- **Problem to solve**
Having located "This screenshot has width=1080, height=525.", write out its line and the remaining lines of the material exactly, the last one included, but not the pictures.

-------------------------

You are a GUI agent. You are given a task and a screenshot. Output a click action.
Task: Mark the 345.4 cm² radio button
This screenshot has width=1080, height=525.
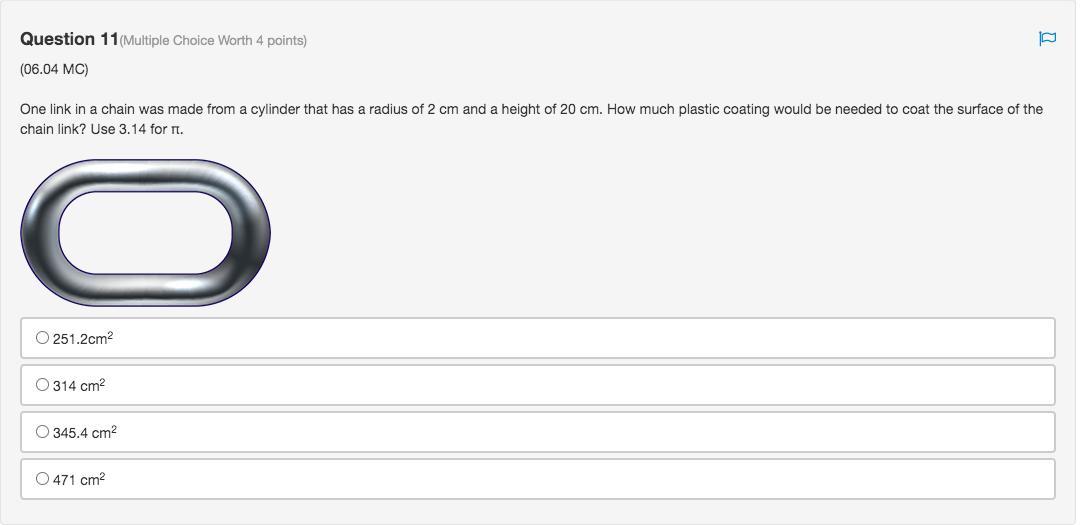tap(42, 432)
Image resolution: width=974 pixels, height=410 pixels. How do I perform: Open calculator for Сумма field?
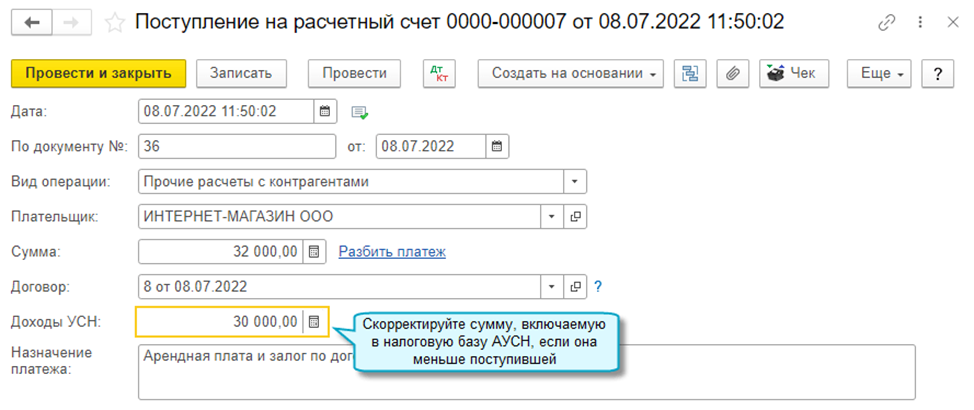[313, 252]
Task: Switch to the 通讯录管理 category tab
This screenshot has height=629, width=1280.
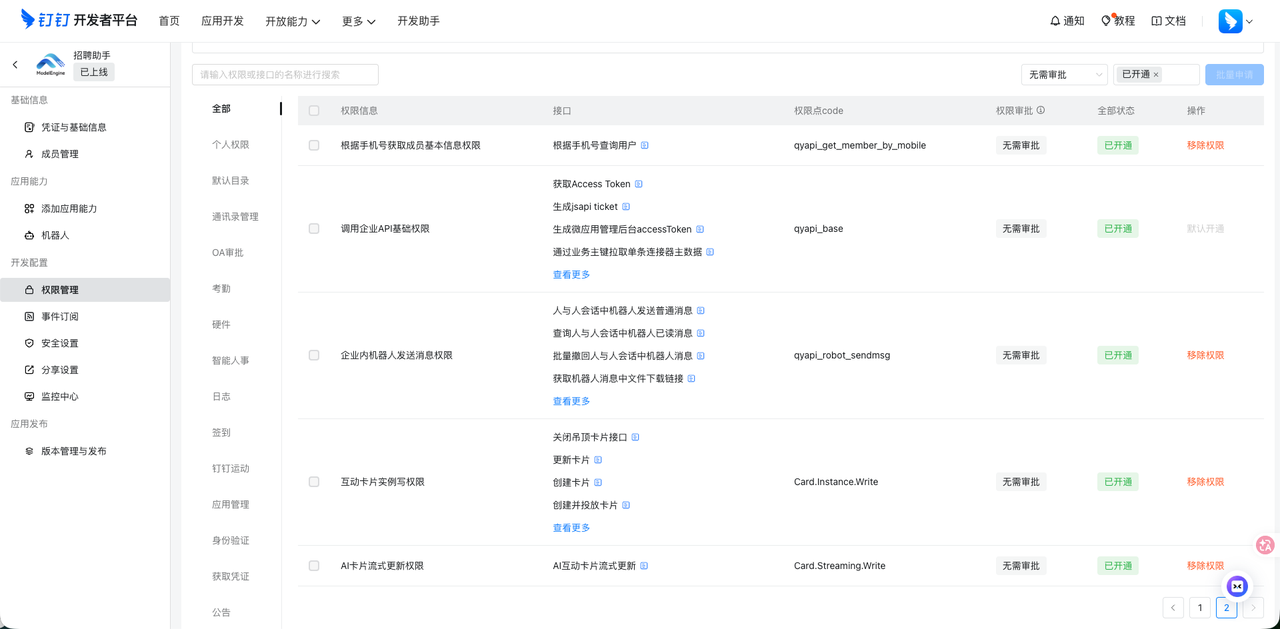Action: point(234,216)
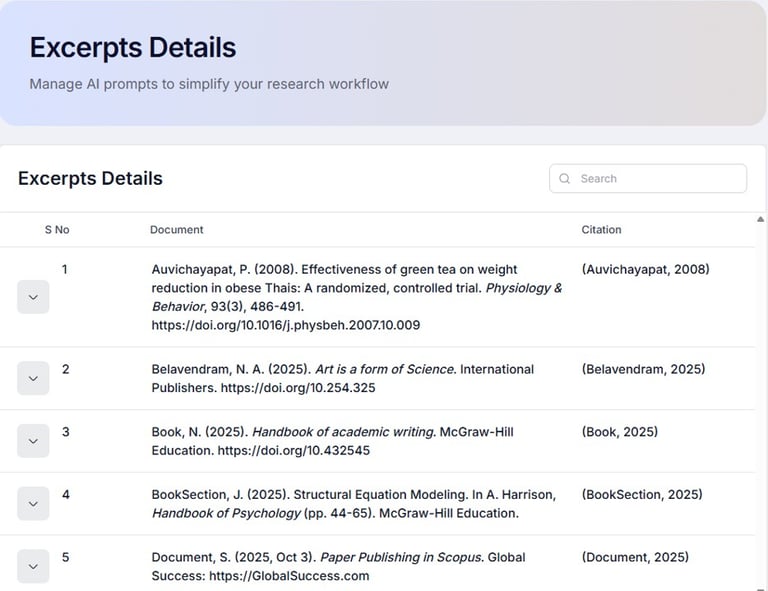Select the (BookSection, 2025) citation text
Viewport: 768px width, 591px height.
tap(641, 494)
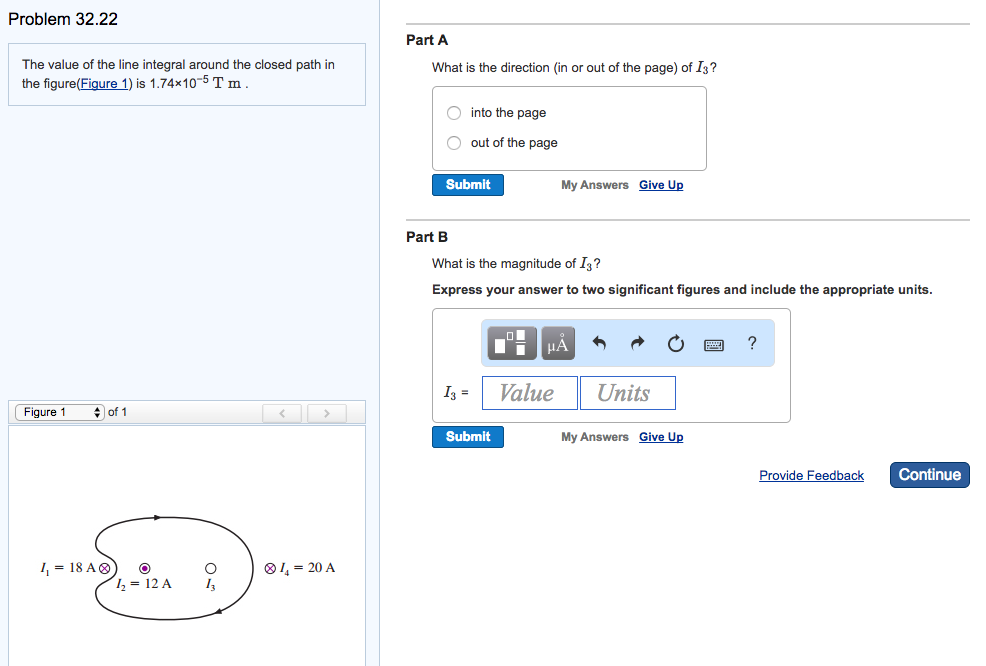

-------------------------

- **Result below**
This screenshot has width=1080, height=525.
tap(42, 432)
Image resolution: width=974 pixels, height=410 pixels. How do I perform: Open calculator for Сумма field?
[313, 252]
Task: Switch to the 通讯录管理 category tab
This screenshot has height=629, width=1280.
Action: point(234,216)
Select the (BookSection, 2025) citation text
Viewport: 768px width, 591px height.
tap(641, 494)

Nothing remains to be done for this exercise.